7. Revolver um problema, com consulta
A proposta aqui é avaliar a partir de um problema que leve o aluno a questionar, a problematizar a realidade que nos cerca. A partir de uma questão-problema, que pode estar sob a forma de um pequeno texto, o aluno deve encontrar respostas que mobilizem o conhecimento aprendido e o induz a pesquisar na bibliografia disponibilizada pelo professor. Importante é gerar uma reflexão e contribuir para que os alunos sejam conduzidos de forma mais ou menos autônoma a uma operação intelectual.
A bibliografia para consulta pode incluir o livro didático, mas o trabalho será mais proveitoso se o professor levar para classe obras de referência. Neste caso, os dicionários e enciclopédias temáticas serão de grande valia. Sugestão:
- AZEVEDO, Antonio Carlos do Amaral. Dicionário de nomes, termos e conceitos históricos. Rio de Janeiro: Nova Fronteira, 1999.
- BITTENCOURT, Circe (org.). Dicionário de datas da História do Brasil. São Paulo: Contexto, 2007.
- BURGUIÈRE, André. Dicionário das Ciências Históricas. Rio de Janeiro: Imago, 1993.
- ELIADE, Mircea e COULIANO, Ioan P. Dicionário das religiões. São Paulo: Martins Fontes, 1995.
- GRIMAL, Pierre. Dicionário de mitologia grega e romana. Rio de Janeiro: Bretrand Brasil 1993.
- GUIMARÃES, Ruth. Dicionário da mitologia grega. São Paulo: Cultrix, 1995.
- LOPES, Nei (org.) Enciclopédia Brasileira da Diáspora Africana. São Paulo: Selo Negro, 2004.

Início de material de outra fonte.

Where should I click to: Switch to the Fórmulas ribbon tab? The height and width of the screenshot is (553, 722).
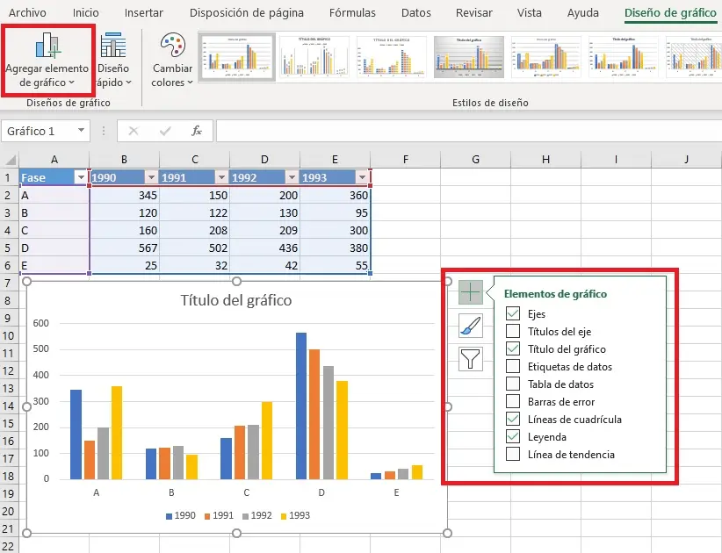[x=351, y=13]
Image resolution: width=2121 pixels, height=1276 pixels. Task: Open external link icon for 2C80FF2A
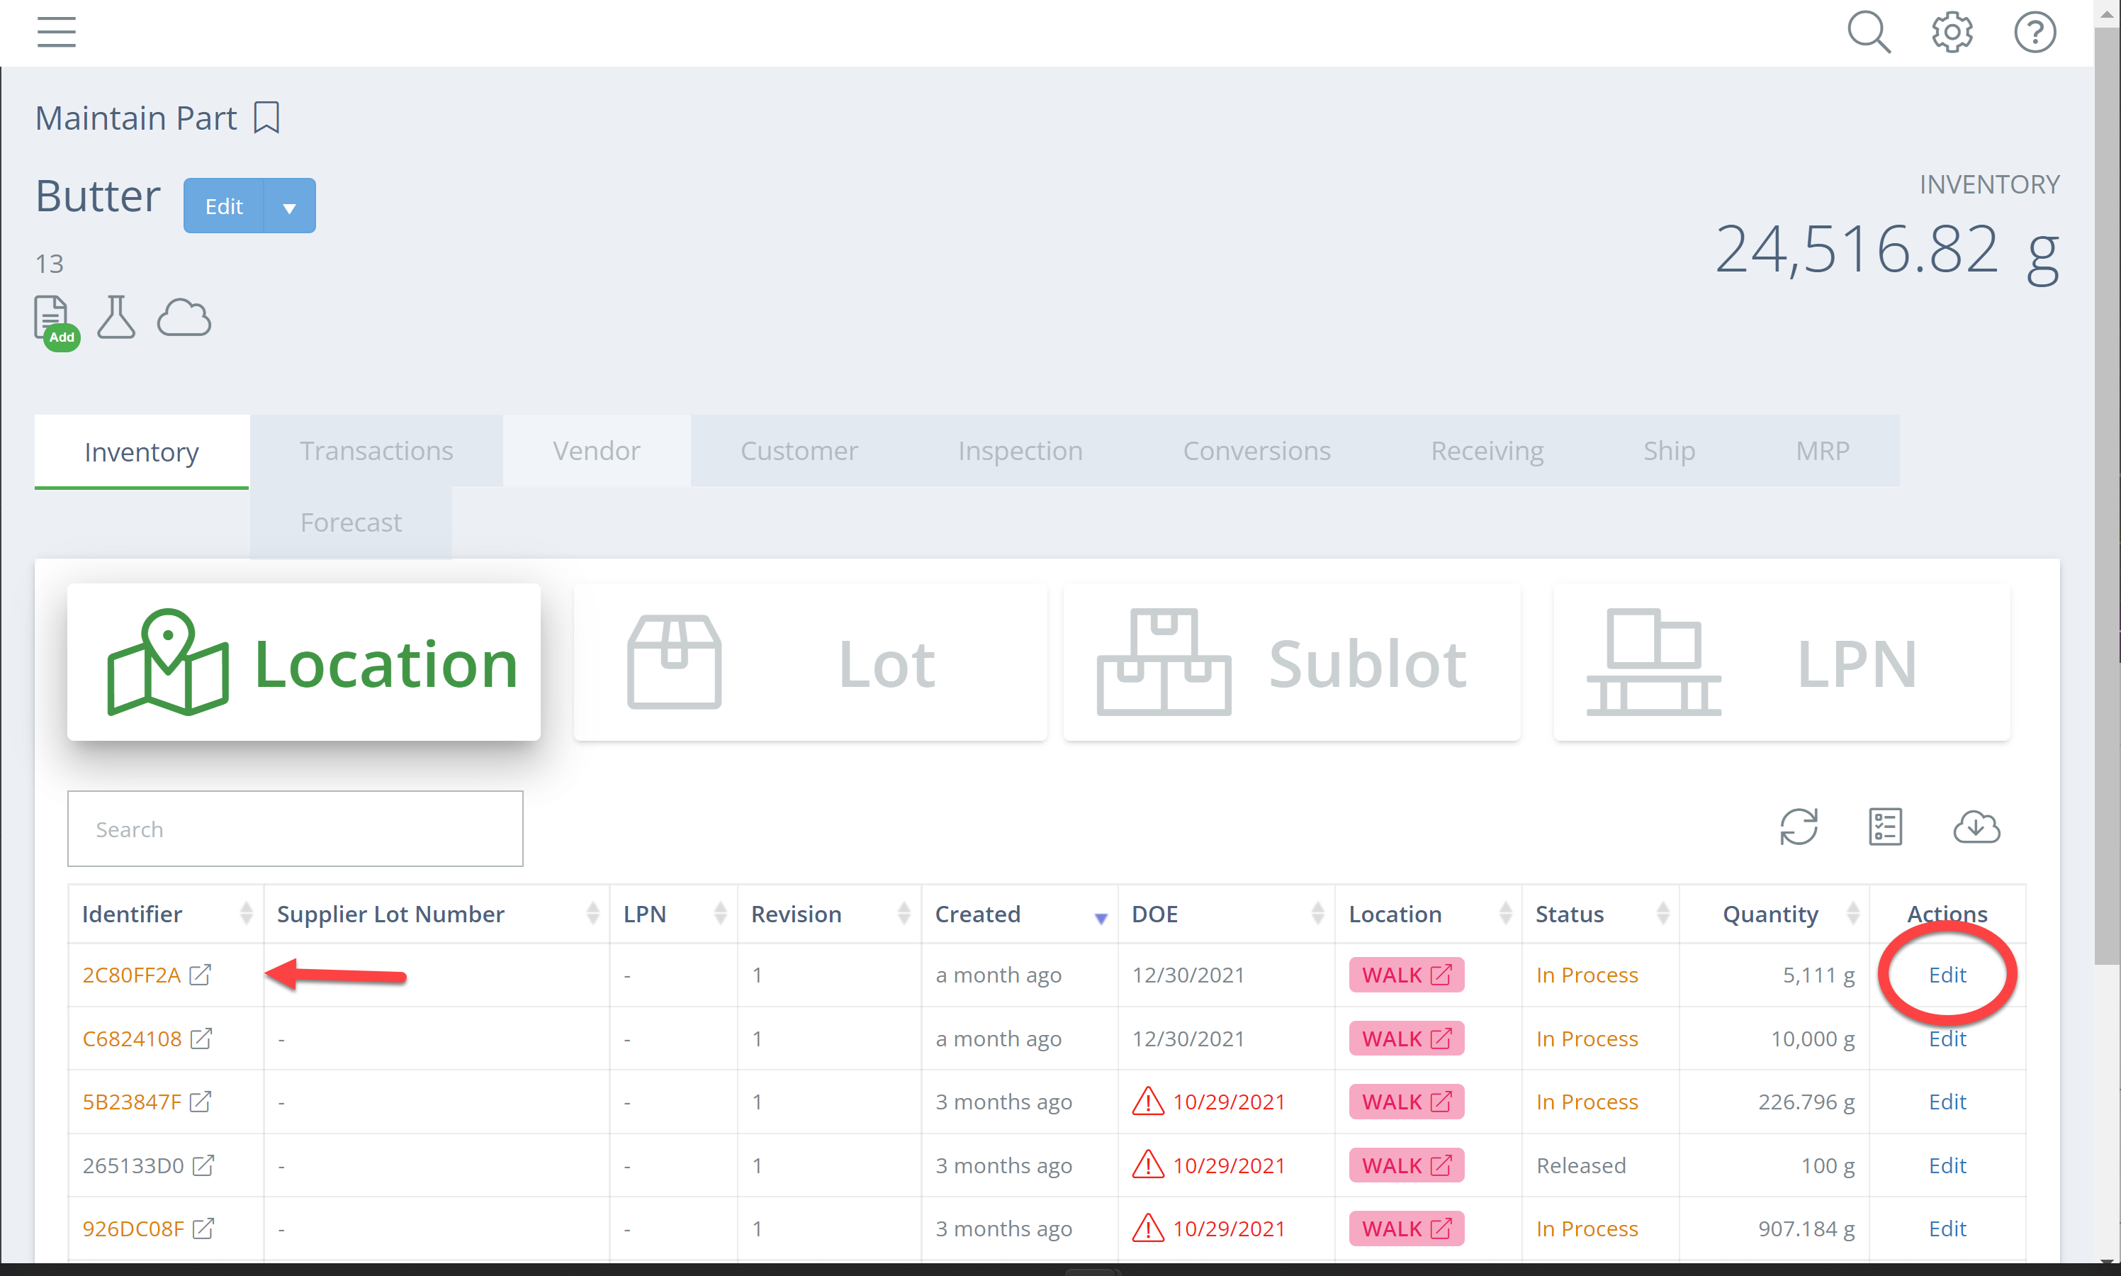point(200,975)
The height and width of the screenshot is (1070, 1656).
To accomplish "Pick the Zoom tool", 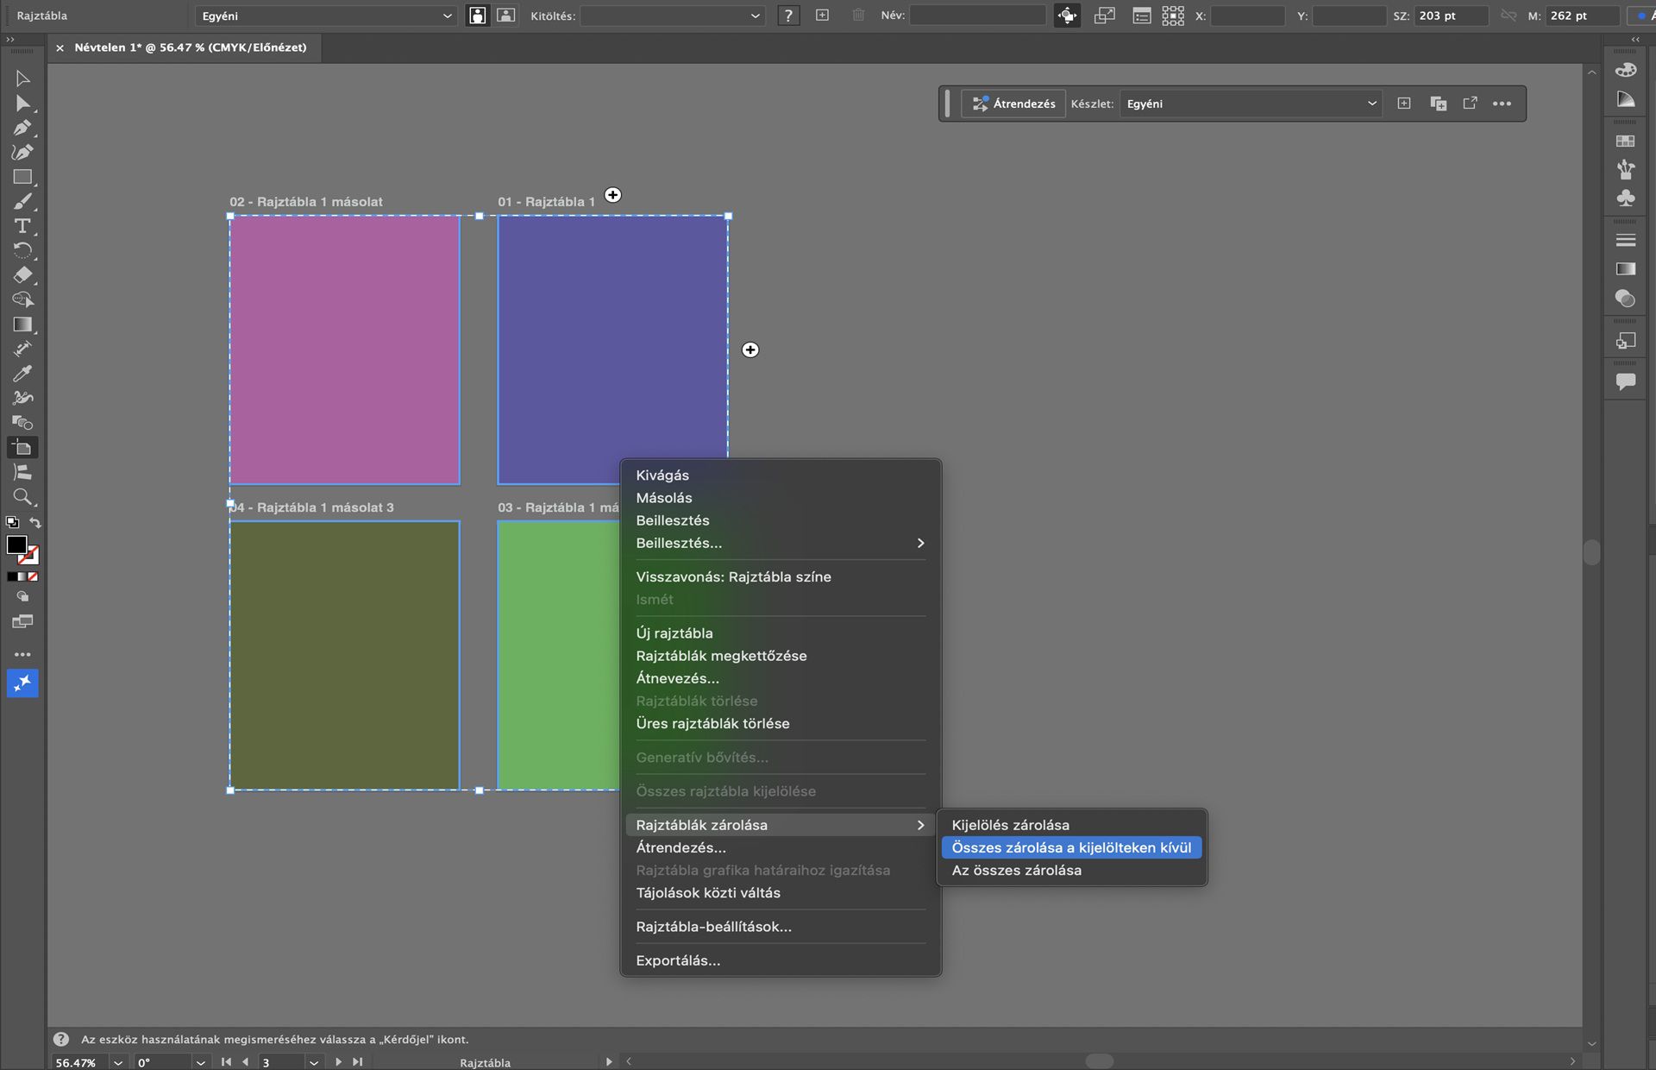I will pyautogui.click(x=22, y=497).
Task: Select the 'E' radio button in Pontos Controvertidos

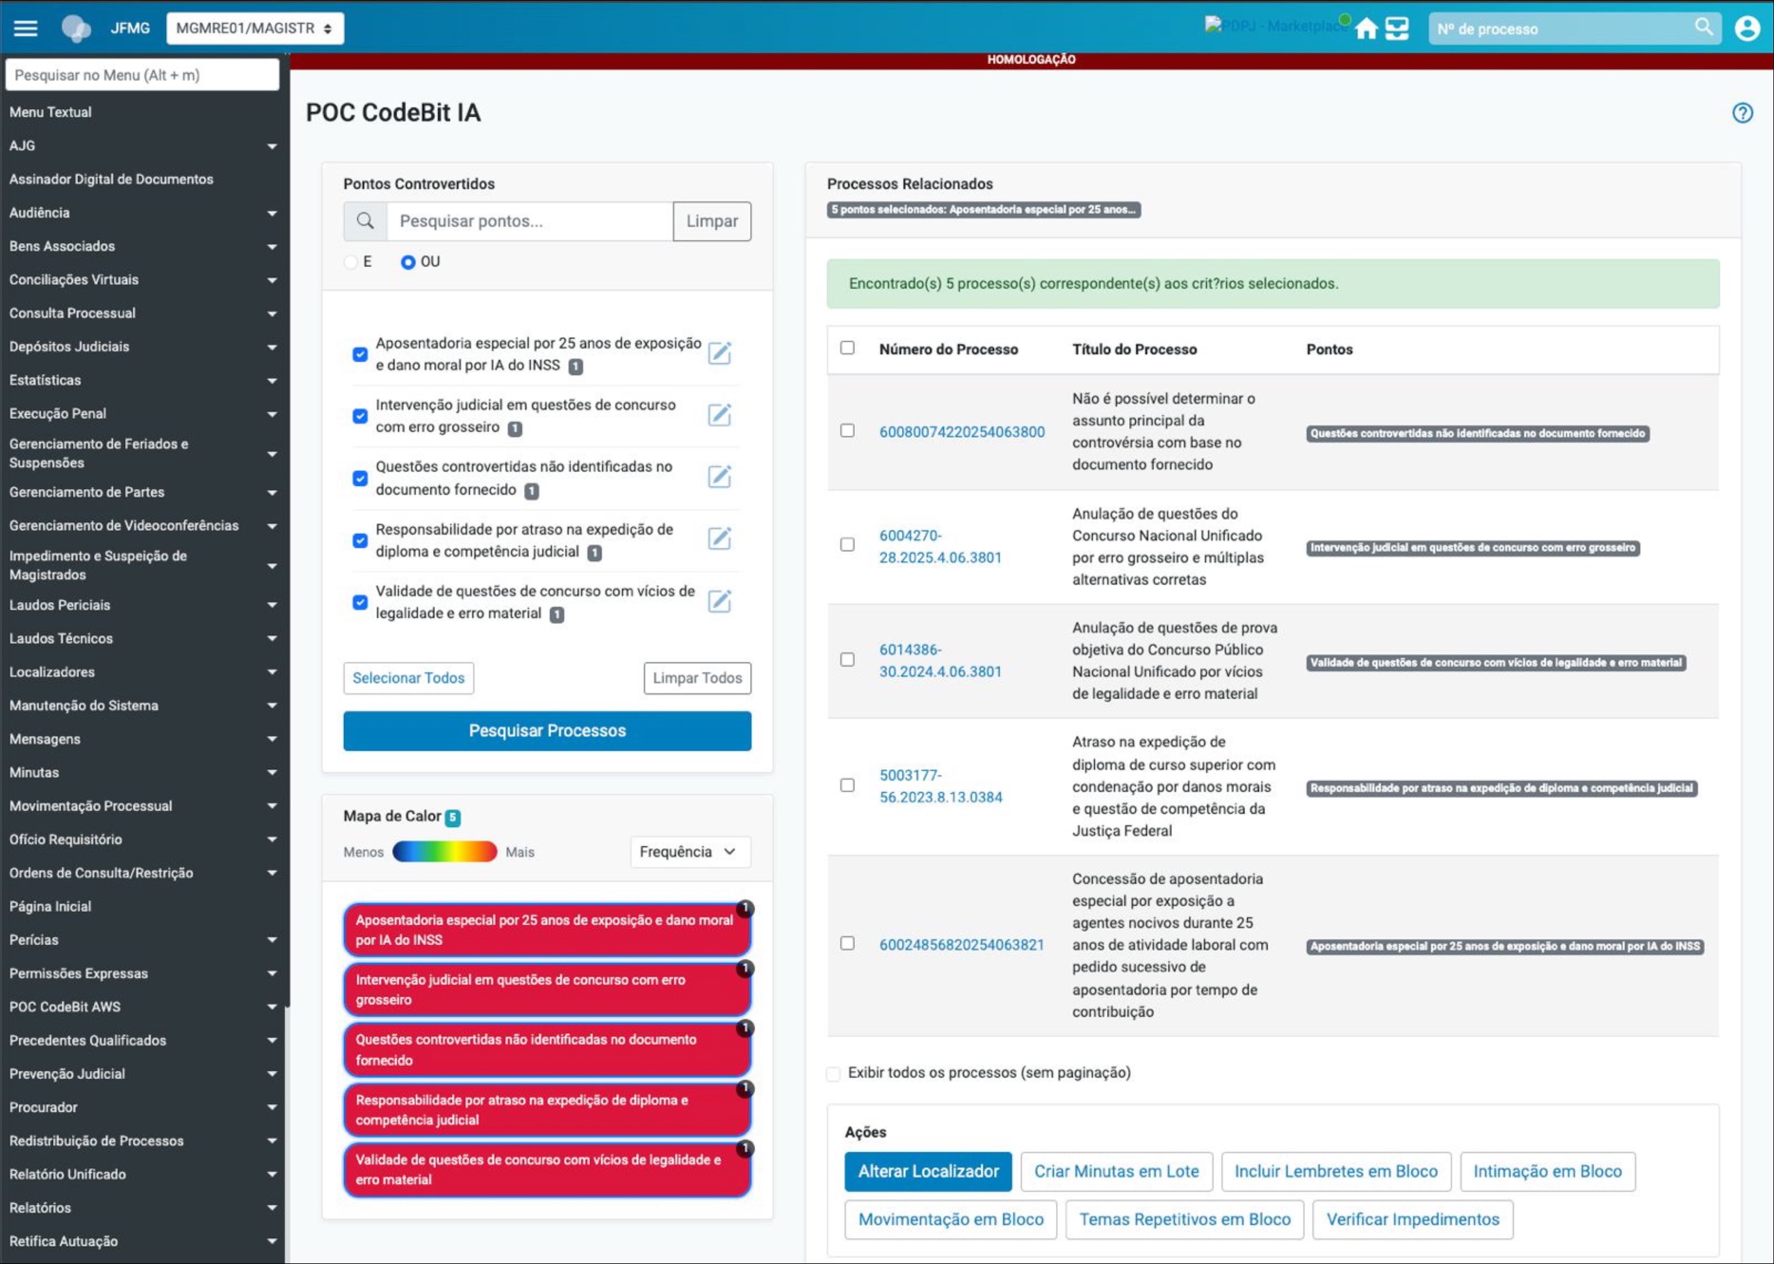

- SCHUMAHER, Schuma e BRAZIL, Érico Vital (orgs). Dicionário Mulheres do Brasil. Rio de Janeiro: Jorge Zahar, 2000.
- SILVA, K. Vanderlei e SILVA, M. Henrique. Dicionário de conceitos históricos. São Paulo: Contexto, 2005.
- VAINFAS, Ronaldo e BASTOS, Lucia (org.). Dicionário do Brasil Joanino (1808-1821). Rio de Janeiro: Objetiva, 2008.
- _______. Dicionário do Brasil colonial (1500-1808). Rio de Janeiro: Objetiva, 2000.
- _______. Dicionário do Brasil imperial (1822-1889). Rio de Janeiro: Objetiva, 2002.
8. Pergunta surpresa
Trata-se de uma pergunta final que permite ao professor fazer uma sondagem sobre o estudo do aluno, como por exemplo: “Que tema você estudou e não caiu na prova?”, “Que perguntas você gostaria de ver nesta prova?”, “Fale sobre o assunto que você mais gostou de estudar neste bimestre”.
Essas questões abrem o diálogo pedagógico com o aluno, denotam respeito ao seu aprendizado e fornecem informações valiosas para o professor avaliar o seu trabalho e corrigir rumos.